Supervised classifier to predict the type of a cluster.

class gecco.types.TypeBinarizer(sklearn.preprocessing.MultiLabelBinarizer)[source]

A MultiLabelBinarizer working with ClusterType instances.

transform(y: List[ClusterType]) Iterable[Iterable[int]][source]

Transform the given label sets.

Parameters:

y (iterable of iterables) – A set of labels (any orderable and hashable object) for each sample. If the classes parameter is set, y will not be iterated.

Returns:

y_indicator (array or CSR matrix, shape (n_samples, n_classes)) – A matrix such that y_indicator[i, j] = 1 iff classes_[j] is in y[i], and 0 otherwise.

inverse_transform(yt: NDArray[numpy.bool_]) Iterable[ClusterType][source]

Transform the given indicator matrix into label sets.

Parameters:

yt ({ndarray, sparse matrix} of shape (n_samples, n_classes)) – A matrix containing only 1s ands 0s.

Returns:

y (list of tuples) – The set of labels for each sample such that y[i] consists of classes_[j] for each yt[i, j] == 1.

class gecco.types.TypeClassifier(object)[source]

A wrapper to predict the type of a Cluster.

classmethod trained(model_path: Optional[str] = None) TypeClassifier[source]

Create a new TypeClassifier pre-trained with embedded data.

Parameters:

model_path (str, optional) – The path to the model directory obtained with the gecco train command.
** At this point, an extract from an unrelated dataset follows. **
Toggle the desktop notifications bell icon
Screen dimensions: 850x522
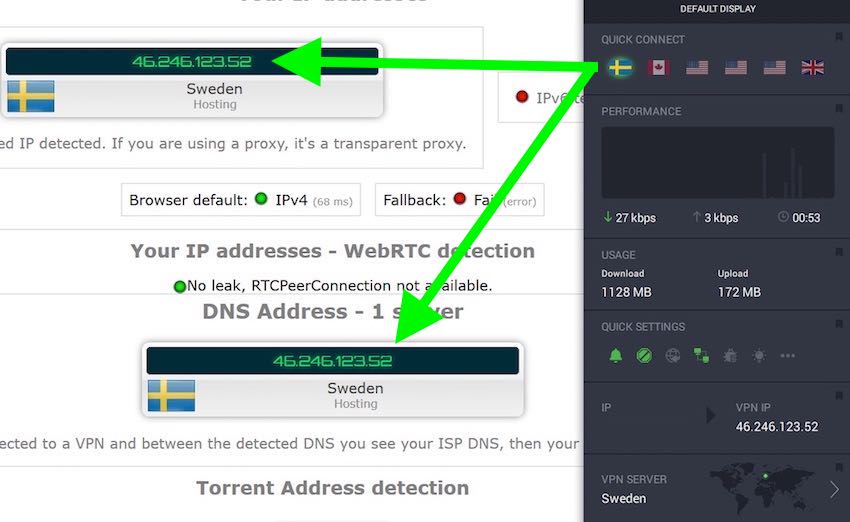click(616, 356)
If None given, use the embedded training data.

Returns:

TypeClassifier – A random forest model that can be used to perform cluster type predictions without training first.

__init__(classes: Iterable[str] = (), **kwargs: object) None[source]

Instantiate a new type classifier.

Keyword Arguments:
  • the (Any additional keyword argument is passed as argument to) –

  • constructor. (internal RandomForestClassifier) –

predict_types(clusters: _S) _S[source]

Predict types for each of the given clusters.